Заезжать за Бобо я не стал. Я просто позвонил ему, и мы договорились встретиться возле "паровоза" на Главном вокзале. Он объяснил, что в помещении вокзала стоит такой старинный паровоз. Но когда я подъехал к привокзальной площади, он тут же вырос подле машины.
– Попался? – сказал он.
– Чего же это я попался?
– Ну так…
– Залезай, – предложил я. – А то в девять тебе уже нужно быть в постели.
– Верно.
Он принялся сосредоточенно изучать дорогу. Настолько сосредоточенно, что я даже усомнился в факте его постоянного проживания в Берлине. Человек, который постоянно живет в городе, не станет так таращить на улицу глаза. Я поспешил поделиться с ним своими наблюдениями.

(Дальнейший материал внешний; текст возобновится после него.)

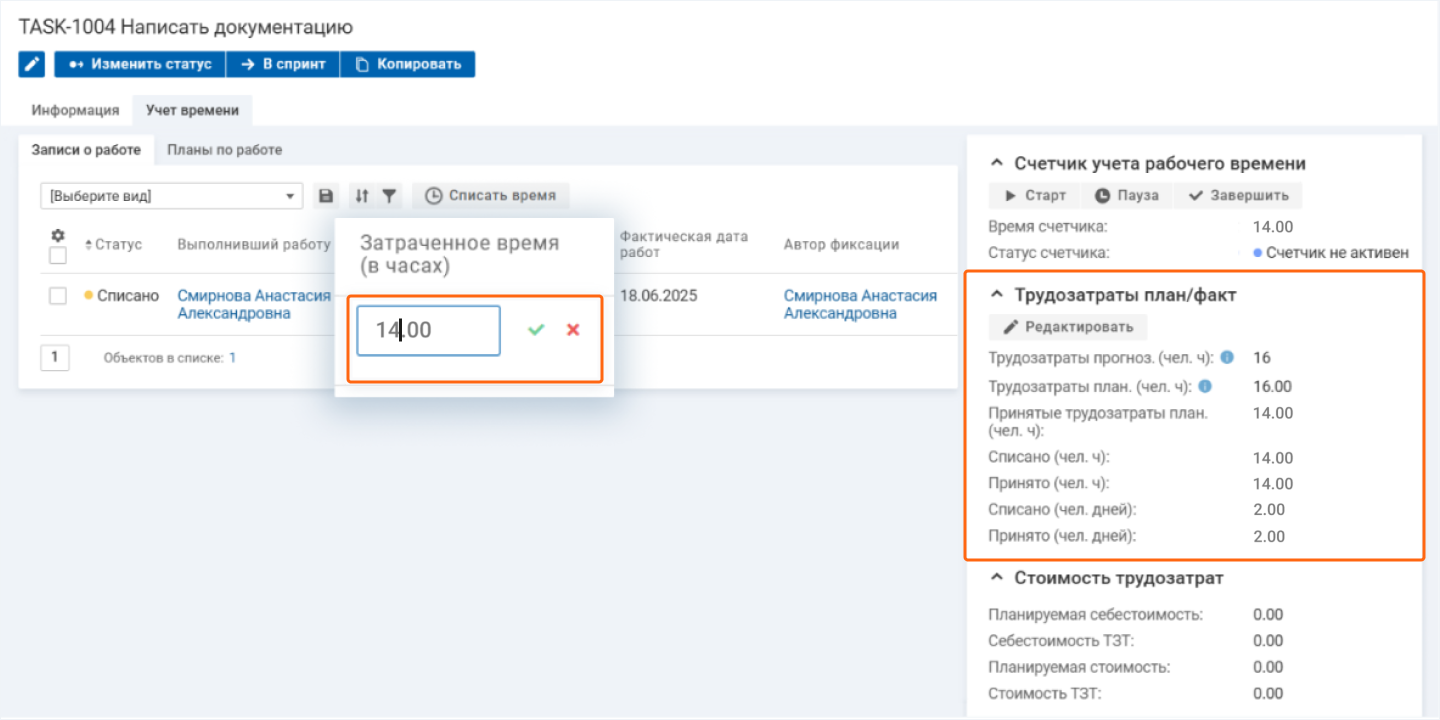Collapse Счетчик учета рабочего времени section
This screenshot has width=1440, height=720.
coord(996,164)
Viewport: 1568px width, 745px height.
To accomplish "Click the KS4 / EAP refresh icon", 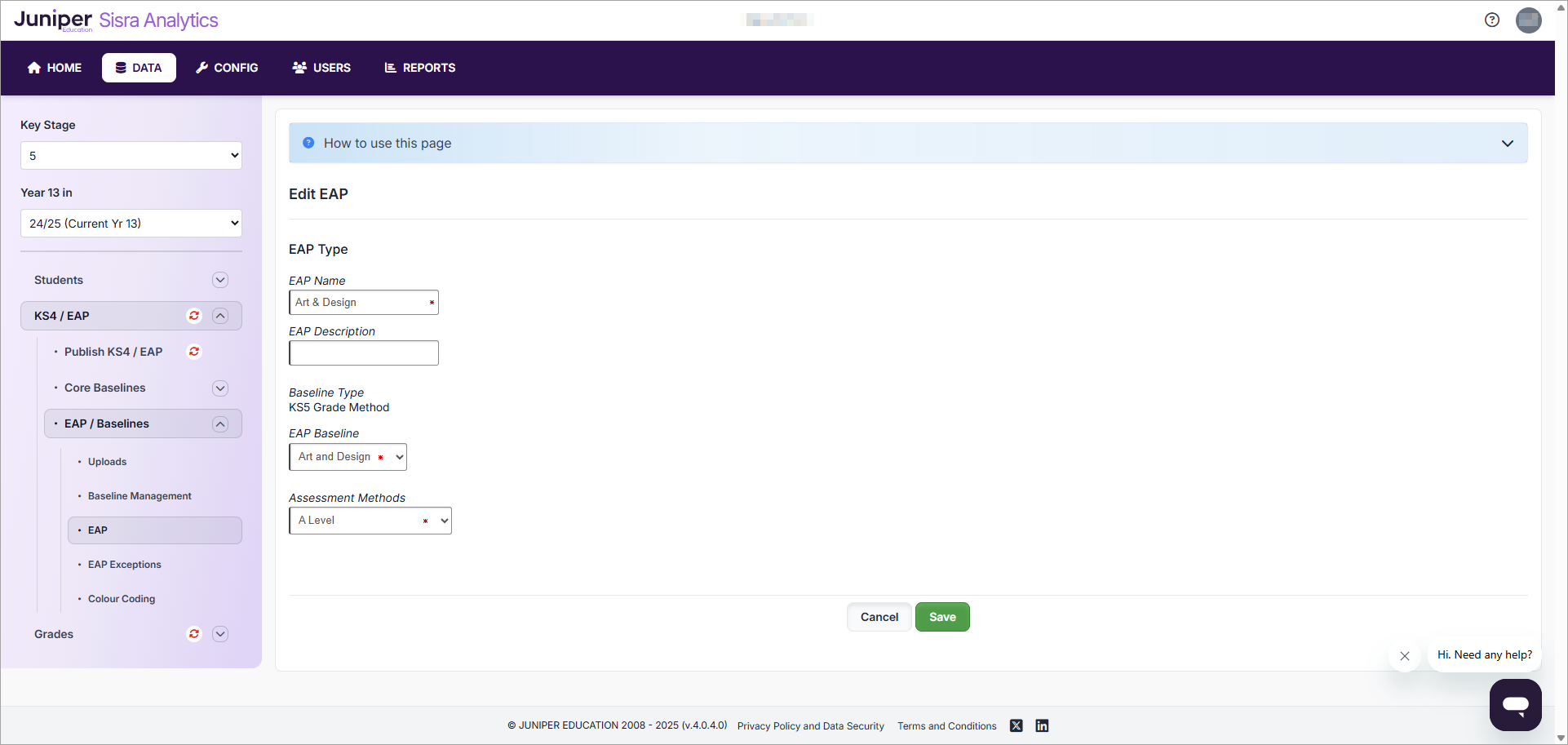I will click(x=194, y=316).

– Вовсе я не таращусь! – обиделся он. – Просто я сосредоточился на лобовом стекле. Одно небольшое упражнение из разработанной мной системы.
– Может быть, ты хотя бы из вежливости сосредоточишься и на водителе? Мы ведь с тобой сто лет не виделись.
– Сейчас. Сначала сосредоточусь на стекле, а потом и на водителе.
– И на том спасибо.
Я немного подождал, когда, наконец, с упражнением будет покончено, и принялся рассуждать вслух о том, какие замечательные
Бобо со мной готов был согласиться, только время не желал давать в обиду. Нужно учиться не бояться времени. Ведь если вдуматься, трудно найти более безобидную вещь.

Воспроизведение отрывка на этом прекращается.